─── EXTRACTED RECORDS

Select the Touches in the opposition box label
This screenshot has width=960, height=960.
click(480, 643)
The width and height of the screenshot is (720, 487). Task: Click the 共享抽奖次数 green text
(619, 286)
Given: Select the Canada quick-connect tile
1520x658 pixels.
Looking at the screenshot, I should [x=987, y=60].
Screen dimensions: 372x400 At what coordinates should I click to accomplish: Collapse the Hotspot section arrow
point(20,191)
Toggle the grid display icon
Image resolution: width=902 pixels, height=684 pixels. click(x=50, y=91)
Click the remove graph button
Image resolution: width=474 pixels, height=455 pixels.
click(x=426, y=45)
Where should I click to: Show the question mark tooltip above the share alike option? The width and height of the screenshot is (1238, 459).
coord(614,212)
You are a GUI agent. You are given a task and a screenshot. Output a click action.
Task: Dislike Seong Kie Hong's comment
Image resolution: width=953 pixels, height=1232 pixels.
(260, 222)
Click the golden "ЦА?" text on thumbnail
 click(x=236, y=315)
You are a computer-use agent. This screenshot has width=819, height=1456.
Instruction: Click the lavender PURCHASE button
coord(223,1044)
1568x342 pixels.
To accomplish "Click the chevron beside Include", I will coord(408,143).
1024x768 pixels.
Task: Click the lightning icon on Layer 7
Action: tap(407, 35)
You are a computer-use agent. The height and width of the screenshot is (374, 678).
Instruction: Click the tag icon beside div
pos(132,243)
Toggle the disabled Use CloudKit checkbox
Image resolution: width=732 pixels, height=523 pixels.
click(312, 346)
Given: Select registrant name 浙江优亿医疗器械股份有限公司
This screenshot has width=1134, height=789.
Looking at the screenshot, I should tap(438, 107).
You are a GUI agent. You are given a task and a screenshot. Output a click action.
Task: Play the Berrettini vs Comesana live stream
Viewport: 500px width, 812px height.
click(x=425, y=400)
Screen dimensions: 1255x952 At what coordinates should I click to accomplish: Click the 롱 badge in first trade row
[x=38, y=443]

──────

The answer should consist of all lines from the records above that hold the word "Select".

RESULT FOR THIS TASK:
Select the Touches in the opposition box label
Given: Select the Canada quick-connect tile
Given: Select registrant name 浙江优亿医疗器械股份有限公司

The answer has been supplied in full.